**Text for analysis:**
▽

The Colorado Rockies may be entertaining offers on a pair of franchise cornerstones.

According to FOX Sports' Ken Rosenthal, the club is "willing to listen" to trade offers for shortstop Troy Tulowitzki and outfielder Carlos Gonzalez.

The pair represented one of the more formidable one-two offensive punches in the majors at the beginning of the decade, but injuries have slowed both players in recent years.

Tulowitzki has been named an All-Star in four of the past five seasons and is still one of the best-hitting shortstops in the game.

He posted a career-high .340 average in 2014, but was limited to just 91 games after injuring his hip. 

The knock on Tulowitzki, though, is not a production concern, it's health. The 30-year-old has missed an average of 56 games over the past five seasons, fluctuating from a low of 47 in 2012 to a high of 143 in 2011. 

Over that span he's hit above .300 four of five years. He had hit 25 home runs or more in four of the past six seasons and 90-plus RBI four times between 2007 and 2011.

△

**Set of tasks:**
1. List every person named in the article about the Rockies' trade talk.
2. For each statement below, say whether the article about the Rockies' trade talk supports it. Answer yes or no and quote the words that decide it.
(a) Tulowitzki hit .340 in 2014.
(b) Carlos Gonzalez plays shortstop.
(c) Tulowitzki was named an All-Star in each of the past five seasons.

**Provided material:**
▽

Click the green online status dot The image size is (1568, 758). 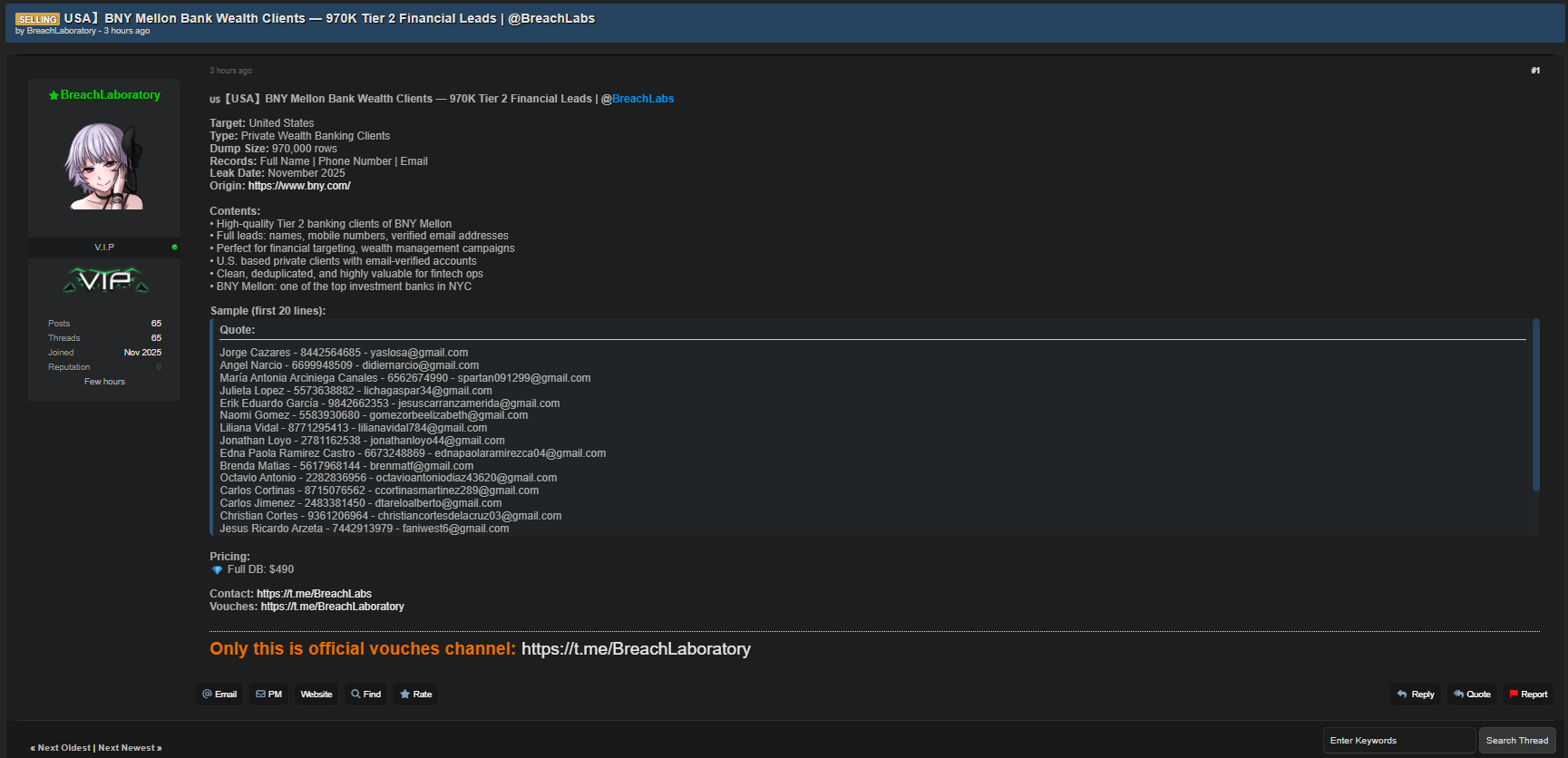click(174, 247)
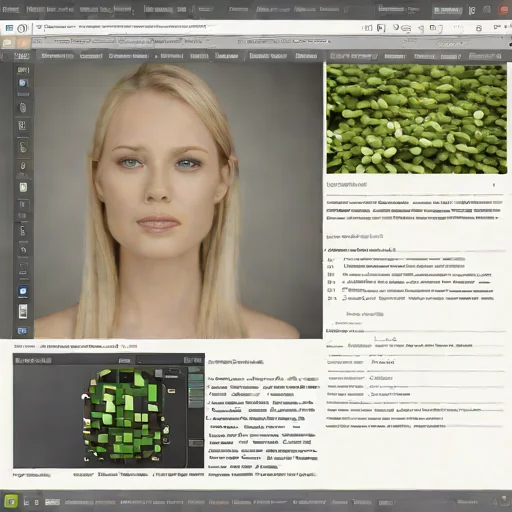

△

**Answers by task:**
1.
- Ken Rosenthal
- Troy Tulowitzki
- Carlos Gonzalez

2.
(a) Yes: "He posted a career-high .340 average in 2014"
(b) No: "outfielder Carlos Gonzalez"
(c) No: "named an All-Star in four of the past five seasons"